#48298 ns-slapd crash during ipa-replica-manage del
Closed: Fixed None Opened 3 years ago by nhosoi.

Description of problem:

During some ipa-replica-manage del tests, I see ns-slapd crash.

Core was generated by `/usr/sbin/ns-slapd -D /etc/dirsrv/slapd-TESTRELM-TEST -i
/var/run/dirsrv/slapd-'.
Program terminated with signal 11, Segmentation fault.
#0  slapi_sdn_copy (from=0x0, to=to@entry=0x7f526809b390) at
ldap/servers/slapd/dn.c:2474
2474            if (from->udn)

How reproducible:
unknown

Steps to Reproduce:
Exact steps unknown.

I saw the crash in a 5 node IPA server environment setup in a simple chain:

R1-M-R2-R3-R4

When I saw the crash it was on R3 doing ipa-replica-manage del R4.

Actual results:
ns-slapd crashes.

Expected results:
no crash

In agmt_get_replarea(const Repl_Agmt *ra) - all access to ra or ra->replarea or replarea must be done inside the lock - once you copy slapi_sdn_copy(ra->replarea, return_value) you can release the lock.
For example:
{{{

986         replarea = ra->replarea;

984 987 PR_Unlock(ra->lock);
988 if (replarea) {
}}}
It is unsafe to access replarea like this because replarea points at ra->replarea and may be altered or freed outside of the ra->lock. Same with get_agmt_status().

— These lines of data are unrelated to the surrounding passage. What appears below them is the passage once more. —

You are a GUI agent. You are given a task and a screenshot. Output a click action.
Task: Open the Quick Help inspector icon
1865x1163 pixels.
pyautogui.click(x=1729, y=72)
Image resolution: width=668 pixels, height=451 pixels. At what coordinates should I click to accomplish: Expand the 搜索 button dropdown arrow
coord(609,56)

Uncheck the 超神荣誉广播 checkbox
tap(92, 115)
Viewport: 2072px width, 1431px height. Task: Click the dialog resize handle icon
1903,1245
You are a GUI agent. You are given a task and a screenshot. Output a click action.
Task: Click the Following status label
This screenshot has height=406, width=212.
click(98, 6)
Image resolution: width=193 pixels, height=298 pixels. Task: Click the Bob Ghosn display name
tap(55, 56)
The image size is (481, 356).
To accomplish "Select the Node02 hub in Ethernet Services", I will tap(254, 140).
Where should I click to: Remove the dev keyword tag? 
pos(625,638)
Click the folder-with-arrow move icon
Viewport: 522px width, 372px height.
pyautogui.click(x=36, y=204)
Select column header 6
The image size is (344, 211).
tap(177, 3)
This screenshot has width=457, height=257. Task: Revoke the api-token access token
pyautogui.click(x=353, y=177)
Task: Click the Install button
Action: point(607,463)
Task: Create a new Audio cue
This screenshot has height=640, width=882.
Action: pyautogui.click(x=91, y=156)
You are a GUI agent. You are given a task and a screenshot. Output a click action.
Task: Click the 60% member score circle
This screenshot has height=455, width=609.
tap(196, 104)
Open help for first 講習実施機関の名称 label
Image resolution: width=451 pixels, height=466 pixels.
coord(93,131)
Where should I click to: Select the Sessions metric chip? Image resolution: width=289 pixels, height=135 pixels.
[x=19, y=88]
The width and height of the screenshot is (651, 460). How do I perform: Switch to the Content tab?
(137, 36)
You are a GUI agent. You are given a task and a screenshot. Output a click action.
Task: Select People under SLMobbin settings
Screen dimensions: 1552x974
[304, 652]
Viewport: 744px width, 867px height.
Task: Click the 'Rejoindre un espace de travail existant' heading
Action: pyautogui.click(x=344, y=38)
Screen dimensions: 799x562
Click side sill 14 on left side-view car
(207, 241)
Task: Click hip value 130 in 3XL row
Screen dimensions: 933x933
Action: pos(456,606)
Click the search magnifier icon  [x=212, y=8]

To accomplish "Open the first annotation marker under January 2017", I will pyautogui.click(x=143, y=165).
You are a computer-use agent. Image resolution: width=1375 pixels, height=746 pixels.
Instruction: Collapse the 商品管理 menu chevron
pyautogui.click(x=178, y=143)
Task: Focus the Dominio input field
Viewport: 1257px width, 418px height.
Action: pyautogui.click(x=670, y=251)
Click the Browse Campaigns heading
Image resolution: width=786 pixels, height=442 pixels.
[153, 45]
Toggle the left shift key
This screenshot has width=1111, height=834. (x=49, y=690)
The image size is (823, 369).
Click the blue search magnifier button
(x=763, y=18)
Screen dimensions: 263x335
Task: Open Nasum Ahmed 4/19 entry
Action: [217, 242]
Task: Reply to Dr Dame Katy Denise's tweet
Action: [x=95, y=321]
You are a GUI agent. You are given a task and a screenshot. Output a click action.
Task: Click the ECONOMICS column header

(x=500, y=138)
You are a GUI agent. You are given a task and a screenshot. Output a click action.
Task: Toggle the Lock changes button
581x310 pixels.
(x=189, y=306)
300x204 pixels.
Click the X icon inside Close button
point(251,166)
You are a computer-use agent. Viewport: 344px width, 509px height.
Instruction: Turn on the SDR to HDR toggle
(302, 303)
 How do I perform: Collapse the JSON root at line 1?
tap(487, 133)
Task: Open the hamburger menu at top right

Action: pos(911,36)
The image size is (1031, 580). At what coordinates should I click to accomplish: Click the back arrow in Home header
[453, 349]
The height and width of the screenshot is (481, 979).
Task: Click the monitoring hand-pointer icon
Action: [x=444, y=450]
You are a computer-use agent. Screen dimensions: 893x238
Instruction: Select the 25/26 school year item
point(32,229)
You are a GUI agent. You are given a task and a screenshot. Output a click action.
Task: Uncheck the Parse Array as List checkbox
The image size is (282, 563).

Thank you, Rich. For the code in your comment:3 (#comment:3), I meant this... :p
{{{
diff --git a/ldap/servers/plugins/replication/repl5_agmt.c b/ldap/servers/plugins/replication/repl5_a
index 7188e40..33a8427 100644
--- a/ldap/servers/plugins/replication/repl5_agmt.c
+++ b/ldap/servers/plugins/replication/repl5_agmt.c
@@ -987,7 +987,7 @@ agmt_get_replarea(const Repl_Agmt *ra)
PR_Unlock(ra->lock);
if (replarea) {
return_value = slapi_sdn_new();
- slapi_sdn_copy(ra->replarea, return_value);
+ slapi_sdn_copy(replarea, return_value);
}
return return_value;
}
}}}

Do you think get_agmt_status is still unsafe even though replarea is checked in agmt_get_replarea and is not accessed in the function after that?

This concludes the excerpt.